悲報 29日、バガンで日本人女性がバイクタクシーの運転手に殺害された。2007年のヤンゴンにおける日本人ジャーナリストの殺害は、軍事政権の発砲によるものだったが、2009年以後「民主化」が進んでいるなかでの惨事に言葉を失った。
そうこうしていると、今度はFIFAが2018年W杯ロシア大会の予選からミャンマーを排除することを発表したというニュースが飛び込んできた。ミャンマーはこの7月におこなわれたブラジル大会2次予選のホーム試合で観衆が暴動をおこし、試合が打ち切られていた。
悪いニュースの連射だ。こういうネガティブな報道に接し、国際的なミャンマーの印象が著しく悪化することをとても心配している。
軍事政権の支配がながく続き、その勢力がいまも力を失っていないという現実があり、ストレスのはけ口として僧や民衆のデモがおきたり、サッカーファンがフーリガン化したり、貧困に悩む人民が悪事をはたらくこともたしかにある。しかし、それ以上にミャンマーは魅力に満ちた国である。仏教の教えにしたがう穏やかな国民性に深い感銘をうける。実際に訪問してみると、治安の悪さをそれほど感じるわけではない。
タクタクの運転手に殺害された女性とその家族については深い哀悼の気持ちをあらわしたい。しかしながら、一人旅の女性が危険であるのは、ミャンマーだけの話ではないはずだ。ミャンマーがとくに危険な国であるという印象が偏見にちかいかたちで定着していくことをわたしは畏れている。

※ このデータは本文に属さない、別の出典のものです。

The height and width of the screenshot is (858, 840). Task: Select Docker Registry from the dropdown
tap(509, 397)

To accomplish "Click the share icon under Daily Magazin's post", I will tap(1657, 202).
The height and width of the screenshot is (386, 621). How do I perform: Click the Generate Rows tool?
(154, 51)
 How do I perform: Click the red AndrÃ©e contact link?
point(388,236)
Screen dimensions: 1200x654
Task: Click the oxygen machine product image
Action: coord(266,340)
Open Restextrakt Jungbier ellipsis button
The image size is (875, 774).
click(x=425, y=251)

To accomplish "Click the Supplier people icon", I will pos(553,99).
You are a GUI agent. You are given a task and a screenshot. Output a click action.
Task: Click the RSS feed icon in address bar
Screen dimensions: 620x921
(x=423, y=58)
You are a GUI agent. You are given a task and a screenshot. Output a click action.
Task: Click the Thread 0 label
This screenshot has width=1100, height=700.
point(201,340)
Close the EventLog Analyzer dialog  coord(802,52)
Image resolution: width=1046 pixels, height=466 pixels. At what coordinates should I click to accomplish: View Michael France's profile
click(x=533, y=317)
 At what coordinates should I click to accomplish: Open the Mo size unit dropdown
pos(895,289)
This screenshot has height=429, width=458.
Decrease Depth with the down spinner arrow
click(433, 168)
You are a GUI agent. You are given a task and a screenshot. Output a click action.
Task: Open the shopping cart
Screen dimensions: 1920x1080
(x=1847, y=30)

バガンはシェムレアップに匹敵するまちだ。バガンの仏教遺跡群はアンコール遺跡群に比肩しうるということだ。モミュメント個々の水準はアンコールにやや劣るかもしれないが、仏教遺跡群の「景観」はアンコール以上だろうというのがわたしの評価である。だから、ひとり旅でバガンを訪れたいという気持ちはよく分かる。その場合、けちってはいけない。予算は跳ね上がるかもしれないが、ちゃんとしたタクシーのドライバーとガイドをつければ、十分安全になる。銀行がまともに機能しておらず、外貨のエクスチェンジを「闇」でおこなうしかなかったり、レートもいい加減きわまりないが、いまのミャンマーの場合、お金をかけてよいホテルに泊まり、ちゃんとしたガイドに案内してもらうしかないのではないだろうか。
なんどでも書いておきたい。仏教を篤く信仰するミャンマーの国民は、基本的にとても優しく、穏やかだ。仏国土(浄土)とはミャンマーのことをいうのではないか、と思うほど、わたしはミャンマーの風景と民族文化に魅せられた。どうか、偏見をもたないでください。